I pianeti medicei di Galileo, la selezione naturale di Darwin e i coralli di Peyssonnel sono tre casi di studio che verranno affrontati per illustrare le strategie e i rimedi che si possono usare per evitare la “censura dell’immaginario”. Queste tre storie offriranno anche l’occasione per una riflessione sul metodo scientifico e sulle influenze che scienza e società possono mutualmente esercitare l’una sull’altra.

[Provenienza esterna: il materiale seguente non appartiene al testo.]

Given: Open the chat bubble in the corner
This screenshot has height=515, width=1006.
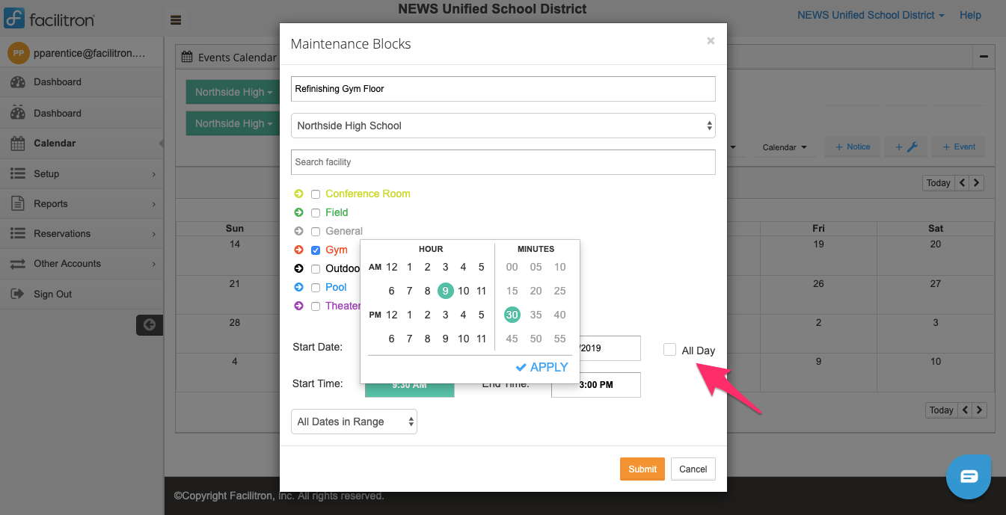Looking at the screenshot, I should click(x=969, y=476).
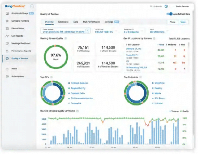This screenshot has width=198, height=154.
Task: Switch to the Extensions tab
Action: coord(63,22)
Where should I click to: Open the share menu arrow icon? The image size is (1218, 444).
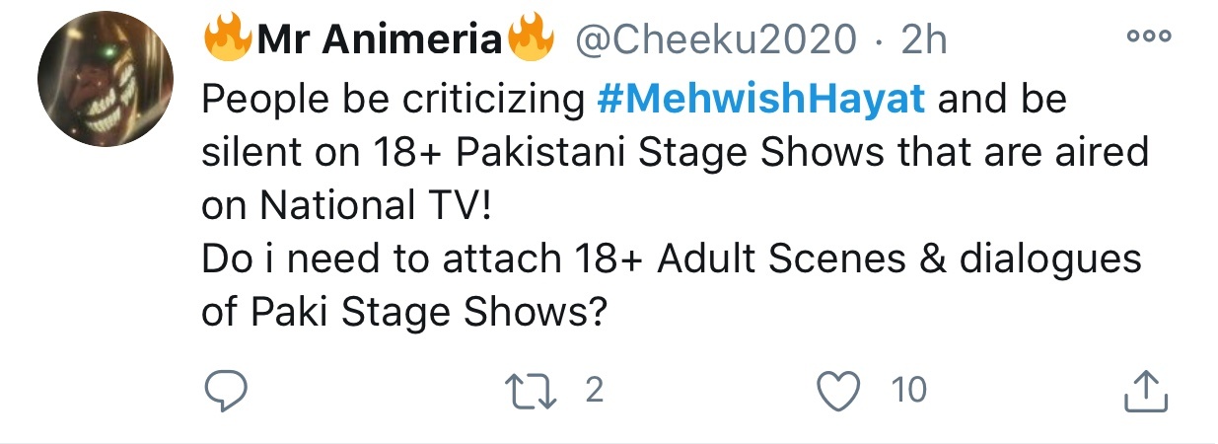(1146, 391)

Seguirà “La green economy e gli strumenti di sostenibilità ambientale” a cura della Prof.ssa Agata Matarazzo.

Abstract
Al giorno d’oggi i differenti settori della economia hanno un notevole impatto sull'ambiente e sull’utilizzo delle risorse naturali; il nuovo piano strategico per il rilancio dei settori industriali mira al raggiungimento degli obiettivi del Green New Deal, al fine di promuovere l'uso razionale delle risorse naturali e il recupero degli scarti da lavorazione, migliorando la qualità della vita ed il benessere dei cittadini. E’ necessaria quindi la transazione verso un modello circolare della economia per garantire l’utilizzo dell’intero valore delle risorse naturali sia alle generazioni attuali che future.

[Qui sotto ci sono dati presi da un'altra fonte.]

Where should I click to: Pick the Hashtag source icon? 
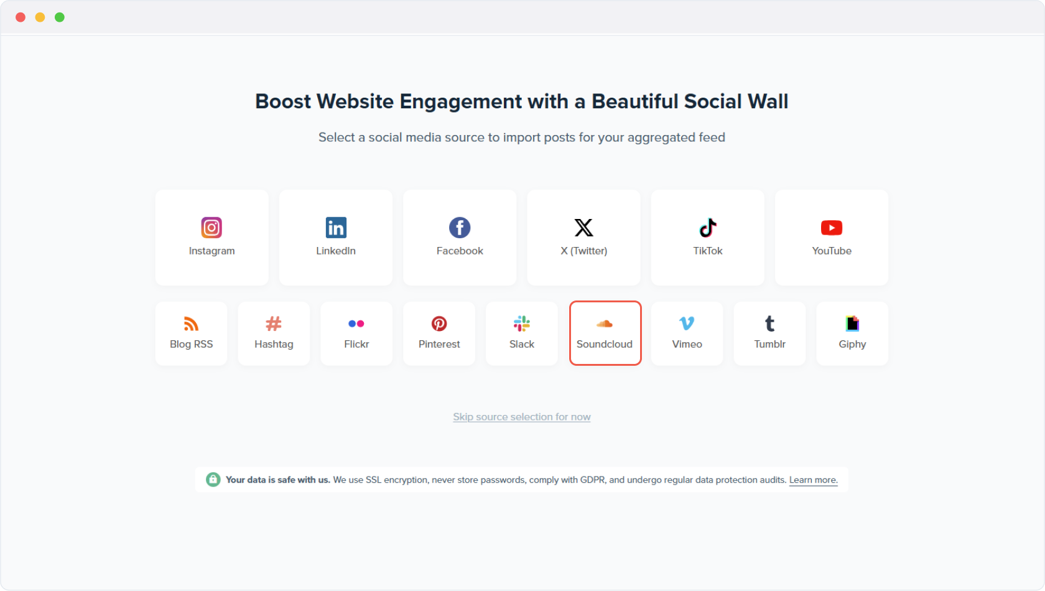274,323
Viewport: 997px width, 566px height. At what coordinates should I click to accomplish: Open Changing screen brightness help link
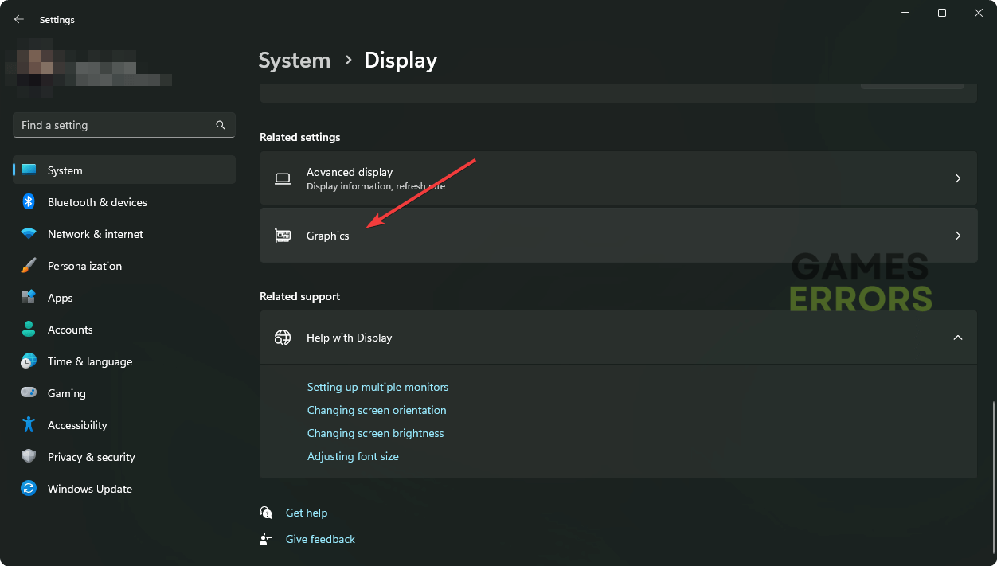point(375,433)
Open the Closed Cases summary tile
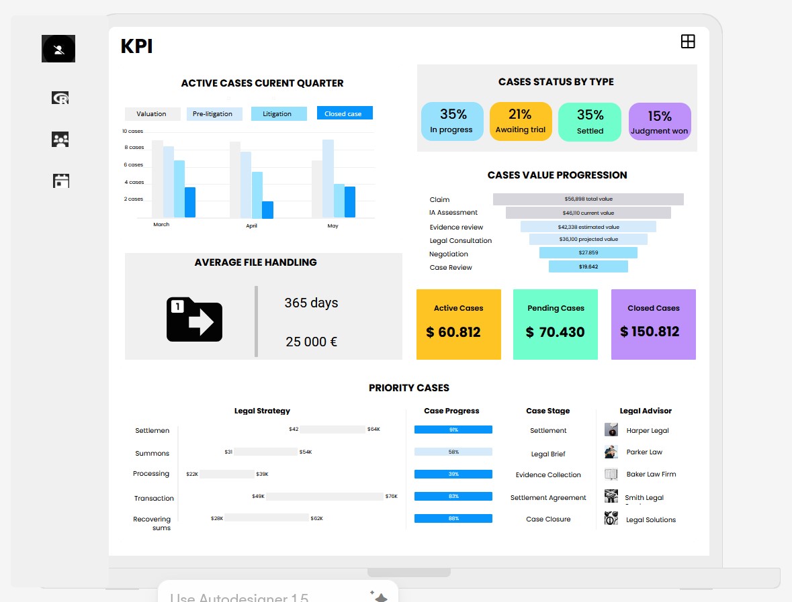This screenshot has height=602, width=792. (653, 324)
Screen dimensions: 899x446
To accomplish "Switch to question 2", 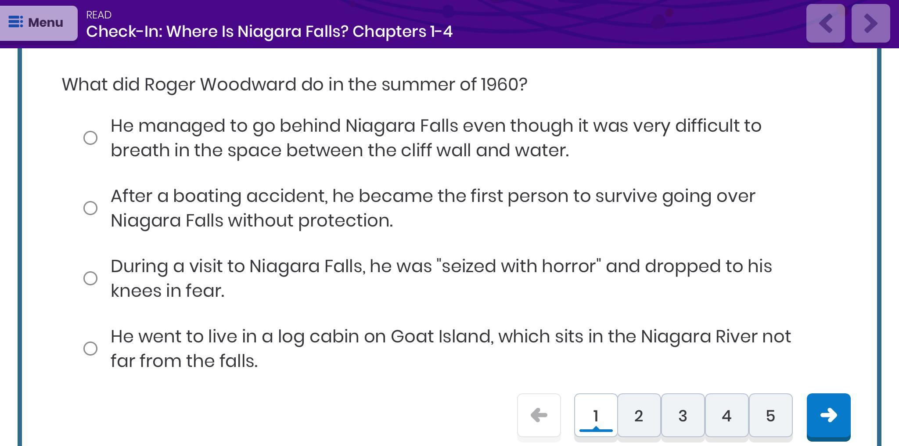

Nell’ottica della concretizzazione di tali ambizioni obiettivi, l'Italia pone in essere piani di azioni atti a raggiungere la riduzione dell’utilizzo e dello spreco delle risorse nell’ottica della impresa 4.0 ed ottenere l’incremento dell'indice di circolarità entro il 2030, sperimentando nei diversi cicli produttivi le innovazioni progettuali sostenibili, ossia iniziative volte alla minimizzazione degli scarti di lavorazione.
L’Economia Circolare indica un’economia in grado di minimizzare la produzione di rifiuti e inquinanti e, al contempo, di ridurre al minimo l’utilizzo di energia e materie prime attraverso una ciclicità dei flussi di materia simile a quella che avviene in natura. È un approccio che viene definito dalla “culla alla culla”, poiché implica la necessità che gli scarti e i rifiuti divengano risorse per un nuovo ciclo produttivo.
Durante il seminario, verranno definiti i principi della Circular Economy e le norme europee e italiane che la definiscono, offrendo anche alcuni casi studio di aziende siciliane che già attuano soluzioni innovative ed efficienti che utilizzano le nuove tecnologie per recuperare una parte sempre maggiore degli scarti utilizzabili come materie prime seconde.